Kenyans blast health ministry for spending COVID-19 funds on tea and snacks

Ama Nunoo April 30, 2020
Photo: TripAdvisor

Kenyans are ranting as the ministry of health has allocated huge sums of money for tea, snacks and mobile phone airtime for its workers, saying it will aid them fight against the novel coronavirus pandemic.

This expenditure is part of the budget drawn out of the $9.3 million donated by the World Bank to Kenya as an emergency response fund during this pandemic.

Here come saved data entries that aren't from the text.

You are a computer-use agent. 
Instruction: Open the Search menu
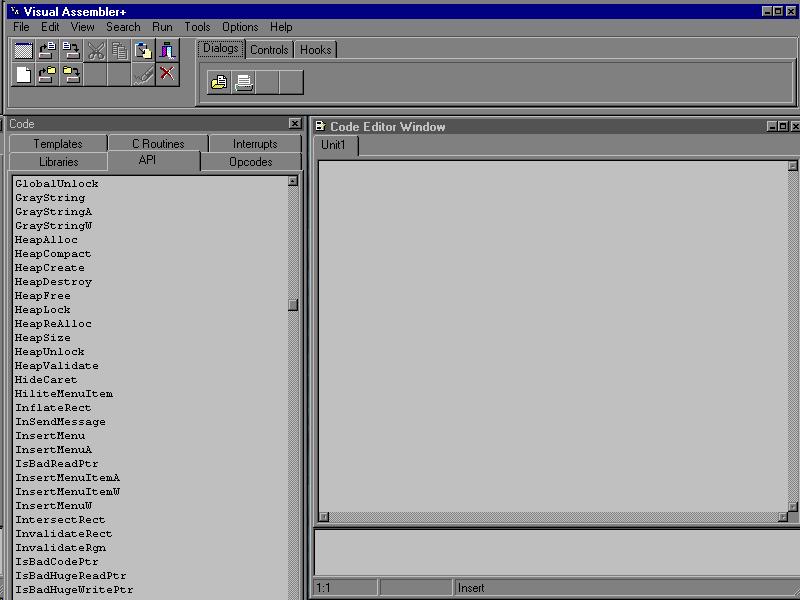(x=123, y=27)
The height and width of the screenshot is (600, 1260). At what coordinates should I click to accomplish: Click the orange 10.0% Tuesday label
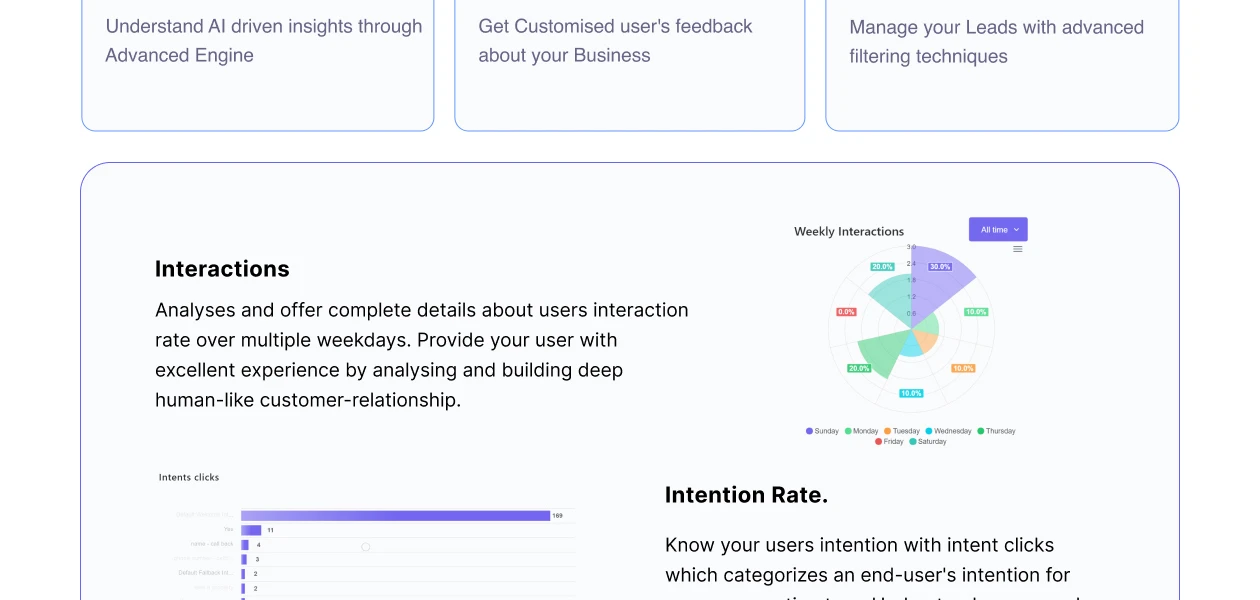pyautogui.click(x=963, y=368)
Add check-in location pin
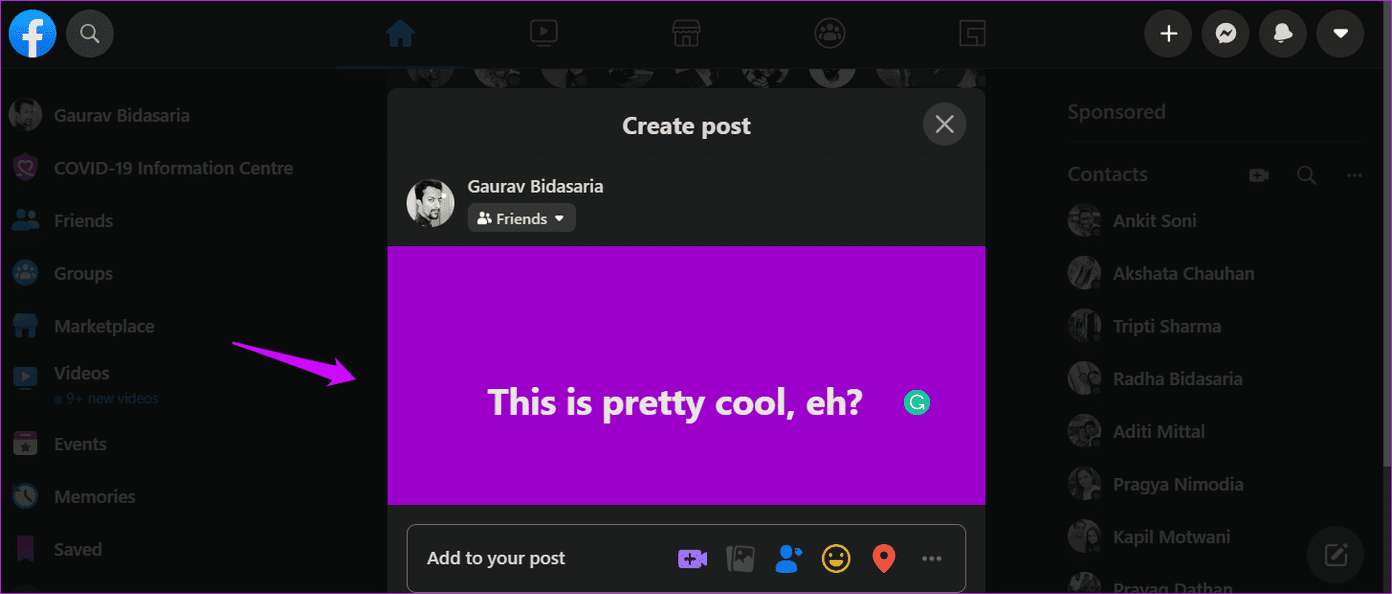 tap(883, 558)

Kenyans feel it is a misappropriation of funds because to them spending 4m Kenyan shillings ($37,000; £30,000) on tea and snacks, while another 2m Kenyan shillings were used to purchase airtime for staff is unwarranted. These findings from the health ministry’s budget are now public knowledge.

The budget included other items such as leasing ambulances, fuel, and stationery. Kenyan newspapers on Thursday ridiculed the expenditure and rebuked it in their headlines.

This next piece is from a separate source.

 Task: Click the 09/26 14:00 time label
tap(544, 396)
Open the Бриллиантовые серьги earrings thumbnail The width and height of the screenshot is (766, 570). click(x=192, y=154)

Many poor Kenyans have had to rely on donors to survive during the pandemic. The East Africans took to social media to express their displeasure about the budget.

Frontline healthcare workers are also in need of Personal Protective Equipment and many cannot believe the huge allocations made for tea, snacks and airtime.

https://twitter.com/ErrycarM/status/1255772166324457473
https://twitter.com/brynne_achoka/status/1255730337323397122

“You are charging Kenyans for mandatory quarantine and subsequent treatment in time of a global pandemic while shamelessly telling us you spent tens of millions of ksh on printing and tea!” Njau Muchira tweeted.

“A certain ministry allocates itself 4 millions just on tea and snacks in 1 month while a woman in Mombasa resorts to boiling stones just to convince her children that there is food cooking,” Denzin tweeted.

“How you spend millions on tea and snacks while people don’t even have face masks is obnoxious and cantankerous,” Walter Nyauma tweeted.